Data for analysis >>
►
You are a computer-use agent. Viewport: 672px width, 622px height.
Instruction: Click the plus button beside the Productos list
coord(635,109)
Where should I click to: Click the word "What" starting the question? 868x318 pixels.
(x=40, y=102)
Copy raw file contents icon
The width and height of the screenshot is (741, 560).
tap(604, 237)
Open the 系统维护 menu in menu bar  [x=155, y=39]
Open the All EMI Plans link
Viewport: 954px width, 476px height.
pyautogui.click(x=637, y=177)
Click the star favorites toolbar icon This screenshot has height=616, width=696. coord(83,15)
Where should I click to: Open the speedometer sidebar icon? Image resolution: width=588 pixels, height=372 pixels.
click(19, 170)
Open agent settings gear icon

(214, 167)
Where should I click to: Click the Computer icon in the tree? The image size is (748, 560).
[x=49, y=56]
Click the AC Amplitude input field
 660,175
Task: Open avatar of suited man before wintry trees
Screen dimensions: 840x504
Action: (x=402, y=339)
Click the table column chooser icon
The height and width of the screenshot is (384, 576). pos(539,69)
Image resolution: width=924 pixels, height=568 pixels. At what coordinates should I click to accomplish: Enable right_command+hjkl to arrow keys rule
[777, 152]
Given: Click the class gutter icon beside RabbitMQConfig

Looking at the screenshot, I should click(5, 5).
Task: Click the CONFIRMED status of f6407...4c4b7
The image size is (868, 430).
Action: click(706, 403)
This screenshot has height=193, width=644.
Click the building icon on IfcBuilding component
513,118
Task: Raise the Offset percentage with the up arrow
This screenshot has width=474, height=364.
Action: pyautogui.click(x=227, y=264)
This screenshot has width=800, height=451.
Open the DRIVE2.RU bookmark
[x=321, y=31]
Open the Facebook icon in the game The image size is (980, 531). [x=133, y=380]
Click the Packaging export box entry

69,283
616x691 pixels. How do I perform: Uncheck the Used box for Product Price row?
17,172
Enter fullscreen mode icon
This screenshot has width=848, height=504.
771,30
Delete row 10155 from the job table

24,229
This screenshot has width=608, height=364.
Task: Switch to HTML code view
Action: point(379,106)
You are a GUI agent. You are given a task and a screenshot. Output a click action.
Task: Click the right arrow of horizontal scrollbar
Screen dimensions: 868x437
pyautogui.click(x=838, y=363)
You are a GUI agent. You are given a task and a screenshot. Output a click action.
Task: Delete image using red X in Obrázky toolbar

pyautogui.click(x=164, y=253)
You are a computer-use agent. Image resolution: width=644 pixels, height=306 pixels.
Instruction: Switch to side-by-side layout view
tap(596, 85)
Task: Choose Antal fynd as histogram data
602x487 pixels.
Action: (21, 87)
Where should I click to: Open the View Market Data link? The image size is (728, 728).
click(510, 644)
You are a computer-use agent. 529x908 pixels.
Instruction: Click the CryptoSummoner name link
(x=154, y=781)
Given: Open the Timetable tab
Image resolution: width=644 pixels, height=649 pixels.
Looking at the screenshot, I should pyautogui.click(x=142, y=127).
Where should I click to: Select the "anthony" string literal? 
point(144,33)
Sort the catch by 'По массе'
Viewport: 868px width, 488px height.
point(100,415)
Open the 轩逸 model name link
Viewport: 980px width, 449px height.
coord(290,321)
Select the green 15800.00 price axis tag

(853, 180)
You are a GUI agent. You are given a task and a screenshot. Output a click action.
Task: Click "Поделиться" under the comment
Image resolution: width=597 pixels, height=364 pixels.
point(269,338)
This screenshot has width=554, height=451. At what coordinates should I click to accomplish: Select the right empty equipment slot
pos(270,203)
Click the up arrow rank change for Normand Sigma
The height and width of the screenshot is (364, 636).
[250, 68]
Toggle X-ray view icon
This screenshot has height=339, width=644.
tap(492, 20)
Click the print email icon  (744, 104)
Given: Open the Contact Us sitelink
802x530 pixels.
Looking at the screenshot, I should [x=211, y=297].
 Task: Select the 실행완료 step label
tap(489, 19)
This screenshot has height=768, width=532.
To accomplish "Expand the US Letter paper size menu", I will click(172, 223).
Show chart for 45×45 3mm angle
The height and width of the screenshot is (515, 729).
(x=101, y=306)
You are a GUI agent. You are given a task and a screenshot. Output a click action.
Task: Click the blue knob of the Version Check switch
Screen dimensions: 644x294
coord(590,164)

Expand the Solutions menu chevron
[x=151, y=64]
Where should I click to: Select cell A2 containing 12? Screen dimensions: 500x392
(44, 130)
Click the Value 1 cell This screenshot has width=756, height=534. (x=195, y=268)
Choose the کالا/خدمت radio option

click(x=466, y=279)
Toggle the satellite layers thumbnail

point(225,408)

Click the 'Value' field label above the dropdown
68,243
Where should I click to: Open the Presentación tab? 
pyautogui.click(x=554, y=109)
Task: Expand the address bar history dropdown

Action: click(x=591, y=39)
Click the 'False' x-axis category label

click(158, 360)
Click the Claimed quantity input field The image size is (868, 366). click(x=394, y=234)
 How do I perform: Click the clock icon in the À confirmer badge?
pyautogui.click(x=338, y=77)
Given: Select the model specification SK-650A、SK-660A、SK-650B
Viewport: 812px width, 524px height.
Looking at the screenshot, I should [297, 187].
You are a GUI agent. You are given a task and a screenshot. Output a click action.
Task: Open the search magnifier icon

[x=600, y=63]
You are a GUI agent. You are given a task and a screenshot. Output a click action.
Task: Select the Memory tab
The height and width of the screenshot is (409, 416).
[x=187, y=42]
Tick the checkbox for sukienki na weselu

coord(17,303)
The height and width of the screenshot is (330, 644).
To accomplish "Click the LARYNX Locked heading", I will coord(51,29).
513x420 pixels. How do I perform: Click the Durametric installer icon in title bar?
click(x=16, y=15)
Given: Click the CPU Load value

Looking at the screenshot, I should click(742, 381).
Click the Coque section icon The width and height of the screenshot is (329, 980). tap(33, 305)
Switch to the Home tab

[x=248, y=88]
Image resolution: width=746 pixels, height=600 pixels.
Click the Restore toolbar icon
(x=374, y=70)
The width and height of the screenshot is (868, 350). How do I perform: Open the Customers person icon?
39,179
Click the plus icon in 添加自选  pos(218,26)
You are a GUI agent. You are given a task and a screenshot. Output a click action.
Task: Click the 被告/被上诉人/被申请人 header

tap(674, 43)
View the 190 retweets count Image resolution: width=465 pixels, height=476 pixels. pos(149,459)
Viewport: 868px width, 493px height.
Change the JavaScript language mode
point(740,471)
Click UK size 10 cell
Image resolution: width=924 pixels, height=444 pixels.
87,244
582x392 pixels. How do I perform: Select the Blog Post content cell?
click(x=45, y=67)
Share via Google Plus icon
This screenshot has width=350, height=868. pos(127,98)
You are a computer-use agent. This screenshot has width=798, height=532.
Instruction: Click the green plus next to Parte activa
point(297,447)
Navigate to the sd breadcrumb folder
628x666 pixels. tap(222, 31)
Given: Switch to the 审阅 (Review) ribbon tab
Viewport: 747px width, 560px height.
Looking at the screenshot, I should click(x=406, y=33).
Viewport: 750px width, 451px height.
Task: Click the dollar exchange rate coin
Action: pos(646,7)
◄
What the task asks >>
Return each line of the data above that includes the word "model".

Answer section >>
Open the 轩逸 model name link
Given: Select the model specification SK-650A、SK-660A、SK-650B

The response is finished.